Theory of Algorithms
Instructor: Donald Allison, email@example.com
Office: 626 McBryde, tel. no. 231-4212
Office Hours: MW 2.30 - 4.00, F 10.00 – 11.00 and by appointment
Class Meets: MWF McBryde 302, 11.15 – 12.05
GTA: Jacob Somervell, firstname.lastname@example.org
Office Hours: To be arranged
WWW information: http://courses.cs.vt.edu/~cs5114
This is a course in the analysis of algorithms and their complexity. Work concentrates on measuring the time complexity of algorithms taken from a number of important areas. General techniques of analysis are presented. In addition, techniques for constructing efficient algorithms are discussed. The question of what it means for an algorithm to be efficient is addressed. The related question of what it means for a problem to be intractable is pursued via the theory of NP-completeness.
Proficiency in a high level language, knowledge of data structures (equivalent to CS 2604), and sufficient mathematical maturity. Consult the instructor if in any doubt.

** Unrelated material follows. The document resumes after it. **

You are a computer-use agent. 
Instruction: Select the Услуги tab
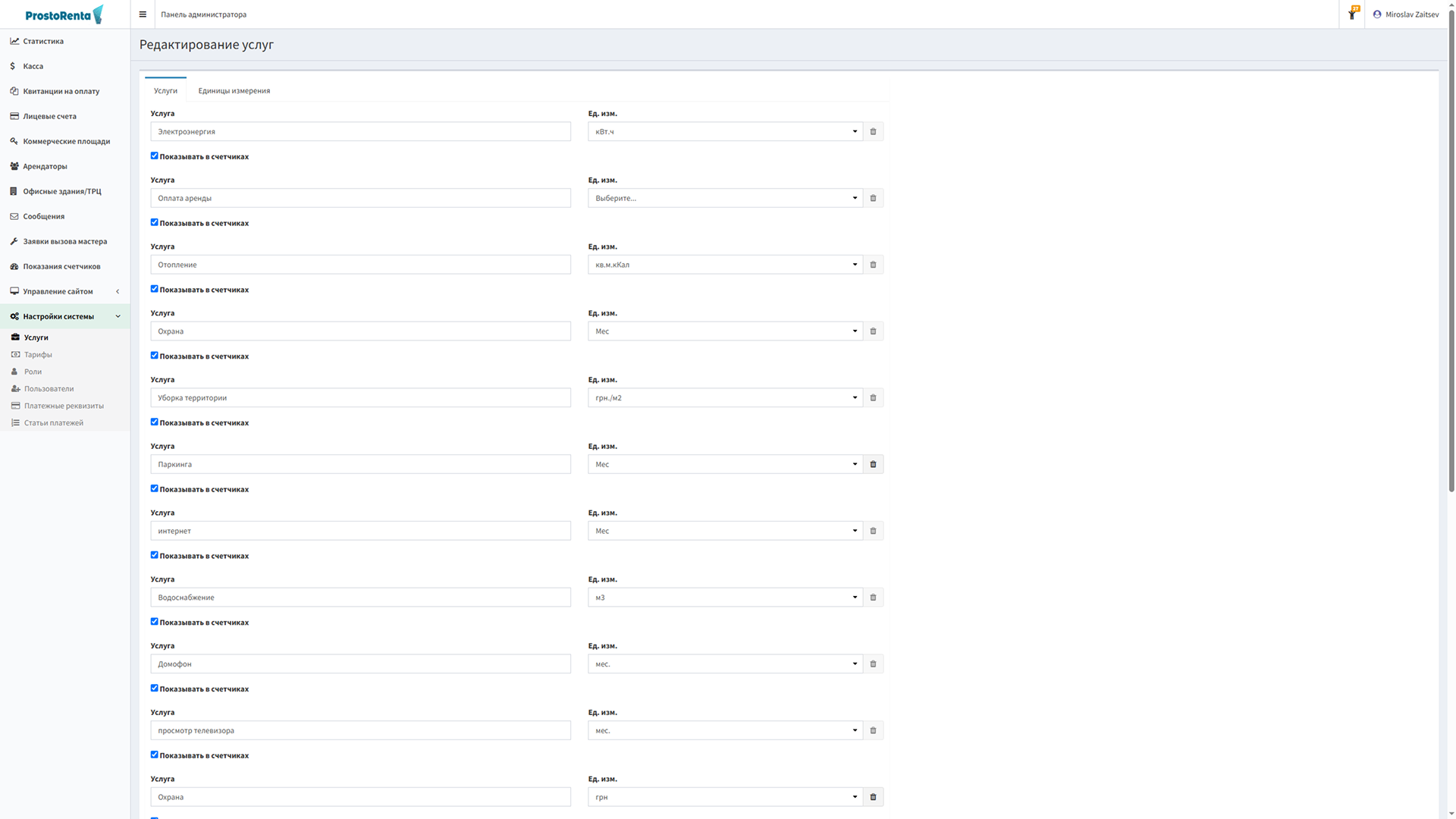[x=165, y=91]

Introduction to Algorithms, Manber, Addison-Wesley, 1989
Introduction to Algorithms, Cormen, Leiserson, and Rivest, MIT Press, 1992
The Design and Analysis of Computer Algorithms, Aho, Hopcroft and Ullman,
Computers and Intractability, A Guide to the Theory of NP-Completeness, Garey
and Johnson, W.H.Freeman, 1979
Algorithms in C, Sedgewick, Addison-Wesley, 1990
Programming Language: Pascal or C
Graded work consists of about seven homework assignments, two midterm exams and a final exam. Some of the homework assignments will be programming assignments.
Homework Assignments 45% Midterm Exams 25% Final Exam 30%
The Honor Code applies to all aspects of this course. All work submitted must be the student's own work.
If any student needs special accommodations because of a disability please contact the instructor during the first week of classes.